■ WHAT TO DO ■
Extract the entries starting at the line that contains "I will pos(665,76)." and ending at the last line of the entries, and reproduce them verbatim.

■ ENTRIES PROVIDED ■

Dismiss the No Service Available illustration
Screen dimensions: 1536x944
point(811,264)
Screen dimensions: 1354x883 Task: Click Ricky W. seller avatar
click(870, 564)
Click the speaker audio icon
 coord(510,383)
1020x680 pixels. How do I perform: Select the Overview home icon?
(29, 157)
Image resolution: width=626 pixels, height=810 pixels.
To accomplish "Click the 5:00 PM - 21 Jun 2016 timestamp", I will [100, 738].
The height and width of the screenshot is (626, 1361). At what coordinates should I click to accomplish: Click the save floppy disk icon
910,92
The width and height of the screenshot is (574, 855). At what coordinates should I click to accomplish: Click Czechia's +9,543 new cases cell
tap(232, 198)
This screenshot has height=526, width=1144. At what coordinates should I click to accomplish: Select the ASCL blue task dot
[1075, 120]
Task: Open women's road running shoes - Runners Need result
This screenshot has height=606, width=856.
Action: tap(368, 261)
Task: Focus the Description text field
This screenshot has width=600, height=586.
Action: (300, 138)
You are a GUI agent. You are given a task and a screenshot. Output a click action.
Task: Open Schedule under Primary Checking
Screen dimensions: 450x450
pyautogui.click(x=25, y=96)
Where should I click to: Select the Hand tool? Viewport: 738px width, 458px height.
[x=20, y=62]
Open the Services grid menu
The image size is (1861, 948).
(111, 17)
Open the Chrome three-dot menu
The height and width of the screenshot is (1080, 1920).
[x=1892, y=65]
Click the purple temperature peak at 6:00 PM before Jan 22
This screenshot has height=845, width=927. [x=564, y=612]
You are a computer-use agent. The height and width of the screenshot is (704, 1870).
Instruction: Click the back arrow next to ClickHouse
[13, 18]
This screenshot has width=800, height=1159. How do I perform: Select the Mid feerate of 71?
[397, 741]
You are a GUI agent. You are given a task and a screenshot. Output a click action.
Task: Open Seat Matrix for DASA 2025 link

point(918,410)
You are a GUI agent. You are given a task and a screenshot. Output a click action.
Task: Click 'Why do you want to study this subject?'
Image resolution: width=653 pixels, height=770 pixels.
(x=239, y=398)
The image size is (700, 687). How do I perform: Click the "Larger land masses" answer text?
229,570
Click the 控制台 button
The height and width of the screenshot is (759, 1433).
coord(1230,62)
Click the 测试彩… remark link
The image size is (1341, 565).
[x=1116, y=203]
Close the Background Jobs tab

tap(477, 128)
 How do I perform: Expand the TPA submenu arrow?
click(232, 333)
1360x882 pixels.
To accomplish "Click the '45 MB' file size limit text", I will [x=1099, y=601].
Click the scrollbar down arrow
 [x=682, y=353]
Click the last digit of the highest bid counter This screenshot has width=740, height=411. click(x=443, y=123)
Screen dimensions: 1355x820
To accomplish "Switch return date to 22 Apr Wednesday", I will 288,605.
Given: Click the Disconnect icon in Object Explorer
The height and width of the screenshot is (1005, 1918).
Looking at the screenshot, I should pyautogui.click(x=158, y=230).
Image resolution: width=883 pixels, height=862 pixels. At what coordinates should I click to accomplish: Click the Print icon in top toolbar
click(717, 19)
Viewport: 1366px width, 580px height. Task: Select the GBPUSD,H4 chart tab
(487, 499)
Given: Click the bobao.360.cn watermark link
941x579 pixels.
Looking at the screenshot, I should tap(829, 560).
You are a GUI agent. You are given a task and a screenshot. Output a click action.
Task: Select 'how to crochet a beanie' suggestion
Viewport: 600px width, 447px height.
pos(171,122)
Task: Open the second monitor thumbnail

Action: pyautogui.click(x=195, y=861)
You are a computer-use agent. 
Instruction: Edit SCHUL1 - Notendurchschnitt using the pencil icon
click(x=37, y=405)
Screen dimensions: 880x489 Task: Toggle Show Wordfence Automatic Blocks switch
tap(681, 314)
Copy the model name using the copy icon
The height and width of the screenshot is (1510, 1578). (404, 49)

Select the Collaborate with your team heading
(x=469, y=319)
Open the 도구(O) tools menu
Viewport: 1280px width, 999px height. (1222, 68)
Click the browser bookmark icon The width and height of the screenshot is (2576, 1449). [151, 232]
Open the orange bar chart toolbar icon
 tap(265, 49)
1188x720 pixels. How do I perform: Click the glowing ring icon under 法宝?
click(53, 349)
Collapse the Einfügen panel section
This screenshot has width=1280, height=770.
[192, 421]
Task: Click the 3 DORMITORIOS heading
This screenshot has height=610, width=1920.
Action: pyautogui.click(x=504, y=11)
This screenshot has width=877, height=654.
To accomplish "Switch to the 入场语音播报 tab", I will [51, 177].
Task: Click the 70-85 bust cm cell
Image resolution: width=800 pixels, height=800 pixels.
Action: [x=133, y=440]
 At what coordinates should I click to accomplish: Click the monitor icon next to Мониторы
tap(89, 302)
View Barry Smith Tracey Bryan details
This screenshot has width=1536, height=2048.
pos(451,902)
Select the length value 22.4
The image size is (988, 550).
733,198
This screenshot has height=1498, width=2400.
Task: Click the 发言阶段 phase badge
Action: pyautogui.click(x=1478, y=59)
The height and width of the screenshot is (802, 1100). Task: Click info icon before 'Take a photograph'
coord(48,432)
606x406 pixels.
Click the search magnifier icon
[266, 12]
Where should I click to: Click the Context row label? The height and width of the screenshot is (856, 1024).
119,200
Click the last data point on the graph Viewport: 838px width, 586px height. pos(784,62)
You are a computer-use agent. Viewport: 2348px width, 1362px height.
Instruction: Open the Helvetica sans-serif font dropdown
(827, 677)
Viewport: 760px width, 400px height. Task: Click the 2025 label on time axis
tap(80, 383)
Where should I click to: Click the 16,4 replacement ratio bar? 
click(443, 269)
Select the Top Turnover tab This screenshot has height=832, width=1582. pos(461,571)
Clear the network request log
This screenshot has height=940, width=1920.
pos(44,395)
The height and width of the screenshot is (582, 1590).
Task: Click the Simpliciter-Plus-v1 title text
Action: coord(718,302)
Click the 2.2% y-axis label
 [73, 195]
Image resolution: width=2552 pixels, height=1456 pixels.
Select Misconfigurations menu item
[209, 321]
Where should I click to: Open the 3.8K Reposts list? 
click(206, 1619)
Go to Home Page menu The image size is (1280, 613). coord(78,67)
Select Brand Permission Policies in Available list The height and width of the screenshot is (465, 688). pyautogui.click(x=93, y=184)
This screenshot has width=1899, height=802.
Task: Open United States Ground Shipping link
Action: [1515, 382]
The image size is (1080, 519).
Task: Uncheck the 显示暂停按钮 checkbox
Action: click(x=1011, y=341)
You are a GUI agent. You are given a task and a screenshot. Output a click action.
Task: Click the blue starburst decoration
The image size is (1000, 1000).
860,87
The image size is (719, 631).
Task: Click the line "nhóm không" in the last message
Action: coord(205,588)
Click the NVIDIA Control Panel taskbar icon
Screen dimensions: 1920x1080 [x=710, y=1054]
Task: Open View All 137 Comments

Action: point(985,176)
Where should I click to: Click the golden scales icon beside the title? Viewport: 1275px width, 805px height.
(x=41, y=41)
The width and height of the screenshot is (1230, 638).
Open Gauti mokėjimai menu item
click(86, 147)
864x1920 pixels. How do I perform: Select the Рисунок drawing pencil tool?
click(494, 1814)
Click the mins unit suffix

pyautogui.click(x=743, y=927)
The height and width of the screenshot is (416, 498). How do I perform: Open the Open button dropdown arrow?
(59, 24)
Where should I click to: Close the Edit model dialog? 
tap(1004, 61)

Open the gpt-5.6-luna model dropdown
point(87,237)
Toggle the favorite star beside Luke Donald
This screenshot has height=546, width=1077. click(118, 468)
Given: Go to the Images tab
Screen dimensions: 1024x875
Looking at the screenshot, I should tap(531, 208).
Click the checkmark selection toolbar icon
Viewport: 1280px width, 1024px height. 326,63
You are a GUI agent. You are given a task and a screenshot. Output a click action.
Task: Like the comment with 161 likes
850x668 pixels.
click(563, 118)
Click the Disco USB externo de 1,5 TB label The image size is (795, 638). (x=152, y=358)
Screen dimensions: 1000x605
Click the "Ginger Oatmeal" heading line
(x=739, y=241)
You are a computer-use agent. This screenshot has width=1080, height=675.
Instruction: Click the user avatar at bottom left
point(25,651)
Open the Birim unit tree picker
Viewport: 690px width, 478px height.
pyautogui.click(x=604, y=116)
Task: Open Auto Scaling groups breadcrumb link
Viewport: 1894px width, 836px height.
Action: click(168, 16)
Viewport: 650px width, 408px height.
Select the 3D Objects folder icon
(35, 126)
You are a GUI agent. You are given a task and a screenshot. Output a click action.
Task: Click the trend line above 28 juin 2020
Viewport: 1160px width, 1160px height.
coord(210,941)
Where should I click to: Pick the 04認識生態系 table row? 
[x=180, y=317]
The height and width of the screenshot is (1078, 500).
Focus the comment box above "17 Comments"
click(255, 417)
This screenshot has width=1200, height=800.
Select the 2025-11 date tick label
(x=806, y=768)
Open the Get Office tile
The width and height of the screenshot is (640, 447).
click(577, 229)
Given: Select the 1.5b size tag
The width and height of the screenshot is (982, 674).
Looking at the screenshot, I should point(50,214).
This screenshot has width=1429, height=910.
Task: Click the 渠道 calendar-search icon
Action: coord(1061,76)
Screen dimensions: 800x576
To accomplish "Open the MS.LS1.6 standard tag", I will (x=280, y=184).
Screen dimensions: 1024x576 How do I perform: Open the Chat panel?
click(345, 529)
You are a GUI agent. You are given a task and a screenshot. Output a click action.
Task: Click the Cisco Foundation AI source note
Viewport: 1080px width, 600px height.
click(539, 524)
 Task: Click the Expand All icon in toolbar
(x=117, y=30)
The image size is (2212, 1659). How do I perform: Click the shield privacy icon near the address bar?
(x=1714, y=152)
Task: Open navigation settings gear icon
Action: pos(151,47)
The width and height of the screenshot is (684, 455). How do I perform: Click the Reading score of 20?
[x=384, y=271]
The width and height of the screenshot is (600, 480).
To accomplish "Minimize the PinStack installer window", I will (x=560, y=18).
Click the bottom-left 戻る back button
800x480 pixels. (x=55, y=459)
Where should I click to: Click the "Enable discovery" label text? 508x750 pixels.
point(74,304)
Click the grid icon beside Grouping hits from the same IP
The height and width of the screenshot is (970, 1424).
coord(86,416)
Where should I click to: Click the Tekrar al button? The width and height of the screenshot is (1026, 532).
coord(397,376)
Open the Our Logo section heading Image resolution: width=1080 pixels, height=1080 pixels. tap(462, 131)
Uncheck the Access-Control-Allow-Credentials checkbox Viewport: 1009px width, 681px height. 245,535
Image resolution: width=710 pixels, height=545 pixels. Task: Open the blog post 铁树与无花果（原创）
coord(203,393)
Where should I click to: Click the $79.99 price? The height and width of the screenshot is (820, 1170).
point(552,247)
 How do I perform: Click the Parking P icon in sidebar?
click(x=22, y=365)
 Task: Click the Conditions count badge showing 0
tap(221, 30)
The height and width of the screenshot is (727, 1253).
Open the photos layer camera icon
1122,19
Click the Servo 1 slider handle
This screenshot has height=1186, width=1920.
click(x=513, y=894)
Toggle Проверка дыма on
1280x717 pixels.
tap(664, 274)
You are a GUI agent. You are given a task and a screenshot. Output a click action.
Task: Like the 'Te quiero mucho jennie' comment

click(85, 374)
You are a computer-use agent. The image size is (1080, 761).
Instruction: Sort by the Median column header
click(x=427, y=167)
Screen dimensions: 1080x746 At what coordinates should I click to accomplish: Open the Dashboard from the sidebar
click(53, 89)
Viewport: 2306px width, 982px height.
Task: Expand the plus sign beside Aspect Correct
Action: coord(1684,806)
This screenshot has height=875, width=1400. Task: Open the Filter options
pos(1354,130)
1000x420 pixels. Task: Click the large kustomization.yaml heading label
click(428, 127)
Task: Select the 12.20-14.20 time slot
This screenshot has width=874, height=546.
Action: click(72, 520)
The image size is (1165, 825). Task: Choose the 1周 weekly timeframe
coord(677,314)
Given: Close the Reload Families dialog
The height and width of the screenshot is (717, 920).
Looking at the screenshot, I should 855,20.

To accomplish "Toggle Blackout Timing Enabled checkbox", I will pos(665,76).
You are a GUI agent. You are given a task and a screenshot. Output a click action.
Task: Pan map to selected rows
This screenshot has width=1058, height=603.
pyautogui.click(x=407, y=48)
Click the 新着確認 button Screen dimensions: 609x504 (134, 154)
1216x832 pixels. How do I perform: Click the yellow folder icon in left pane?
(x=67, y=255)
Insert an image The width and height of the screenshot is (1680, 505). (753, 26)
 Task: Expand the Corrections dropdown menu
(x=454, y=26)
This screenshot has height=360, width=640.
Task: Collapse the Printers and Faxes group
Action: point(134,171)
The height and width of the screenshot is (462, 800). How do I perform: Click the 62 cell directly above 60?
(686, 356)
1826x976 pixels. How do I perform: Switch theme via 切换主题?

■ SOLUTION FOR THIS TASK ■
To accomplish "Toggle Blackout Timing Enabled checkbox", I will pos(665,76).
You are a GUI agent. You are given a task and a screenshot. Output a click action.
Task: Pan map to selected rows
This screenshot has width=1058, height=603.
pyautogui.click(x=407, y=48)
Click the 新着確認 button Screen dimensions: 609x504 (134, 154)
1216x832 pixels. How do I perform: Click the yellow folder icon in left pane?
(x=67, y=255)
Insert an image The width and height of the screenshot is (1680, 505). (753, 26)
 Task: Expand the Corrections dropdown menu
(x=454, y=26)
This screenshot has height=360, width=640.
Task: Collapse the Printers and Faxes group
Action: point(134,171)
The height and width of the screenshot is (462, 800). How do I perform: Click the 62 cell directly above 60?
(686, 356)
1826x976 pixels. How do I perform: Switch theme via 切换主题?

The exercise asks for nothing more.